夕暮れ。氷、ビール、お酒を積んだ台車が、集まり始めた人たちの間を縫って開店を控えた店々へ急ぐ。
 氷屋で働いて27年の中山浩志さん(47)は「以前は12人いた従業員が今では2人。不景気のせいもあって前ほどの活気はないけれど、みんな変わらず温かいですよ」と微笑んだ。
 暗くなった通り。深夜まで営業する店を対象としたコンビニ「コスモス」の明かりが道行く酔客らを照らす。25年前、木屋町で遊び育った和田有弘さん(59)がオープンさせた。調味料や菓子類、文房具など店で必要なさまざまな品々をそろえている。「町の様子は変わってしまったけど、ほっとするような、誰かに会えるような魅力は変わらないのでは」。

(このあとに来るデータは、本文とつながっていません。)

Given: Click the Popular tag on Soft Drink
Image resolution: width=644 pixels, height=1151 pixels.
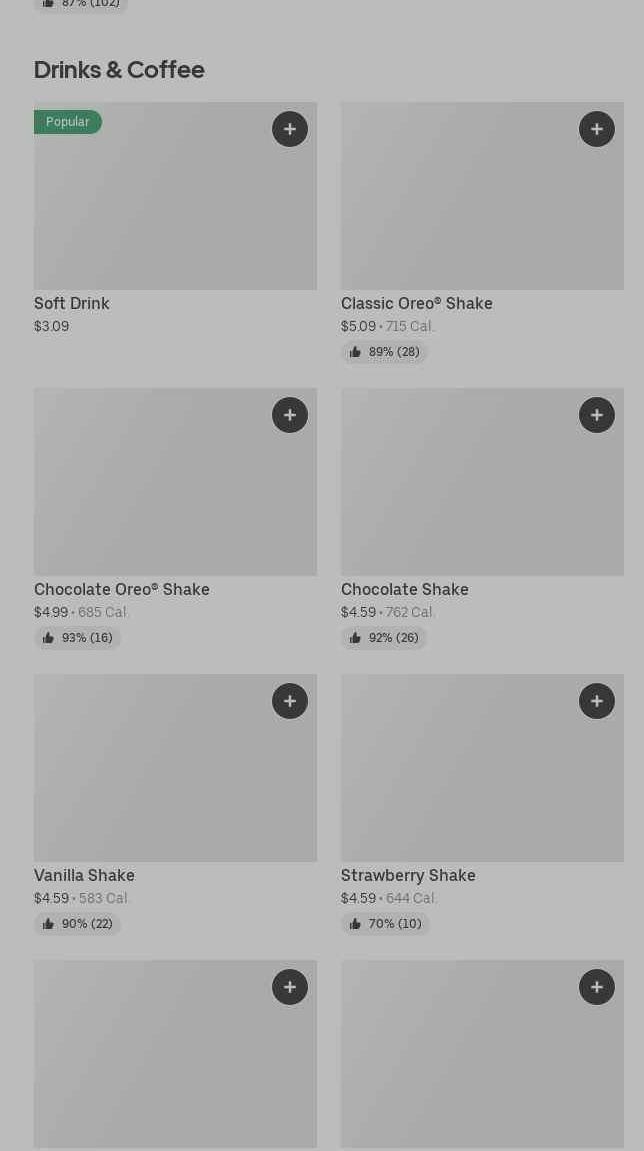Looking at the screenshot, I should click(x=68, y=122).
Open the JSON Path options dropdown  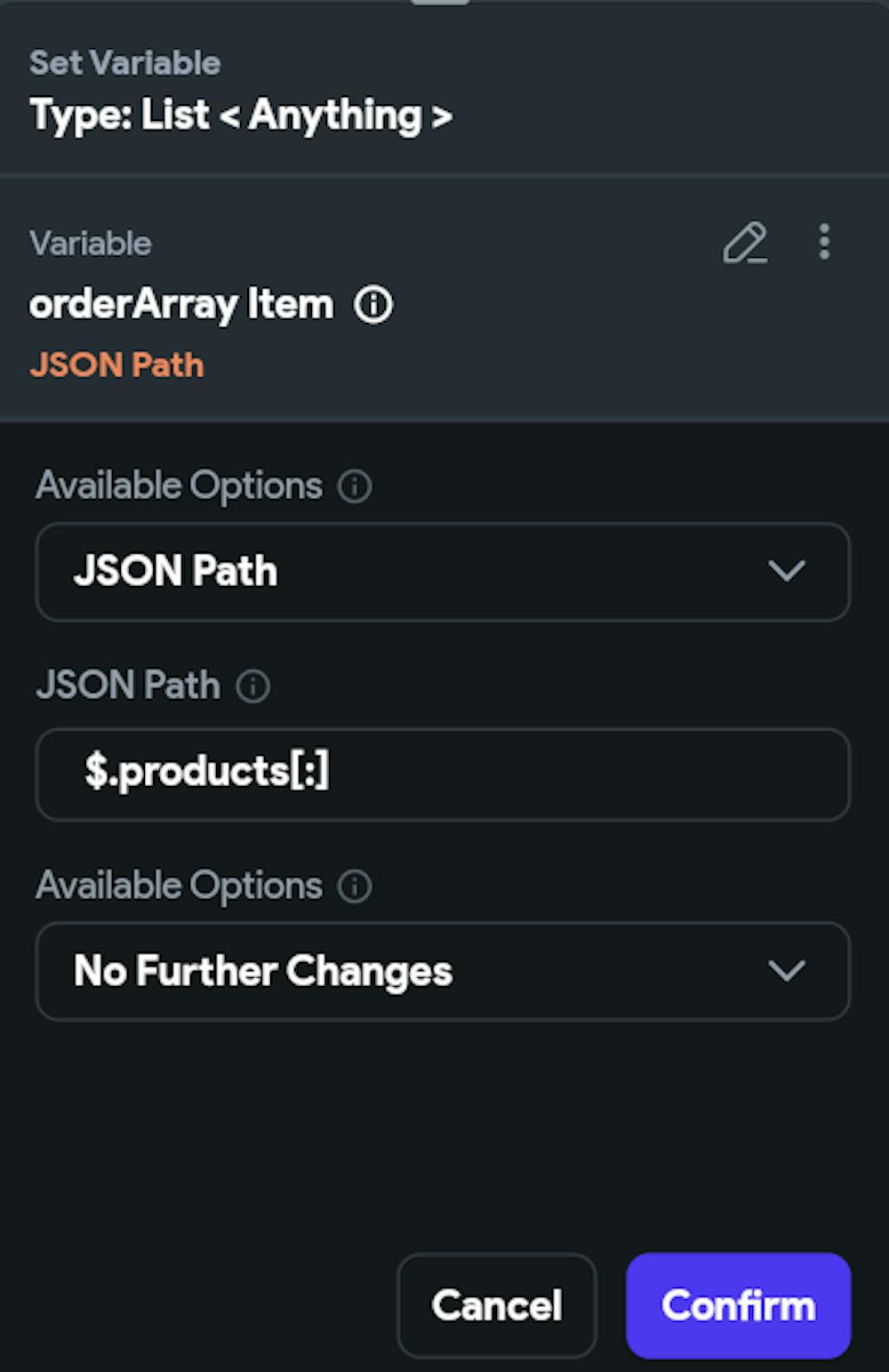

 うっすらと明るくなった午前6時ごろ。あんなに多かった人はまばらになり、静まり始めた木屋町に笑い声が響く店がある。「お茶漬け バァー・英楽」。木屋町で働く人たちが仕上げの“朝御飯”を食べにやってくる。 悩みを相談したり、愚痴をこぼしたりと彼らの時間を過ごし、家路へ。
 外は明るい朝。駅に向かう人たちとすれ違う。朝日が高瀬川をキラキラと照らしだす。木屋町の朝は、一日の終わりと新しい一日が交錯する。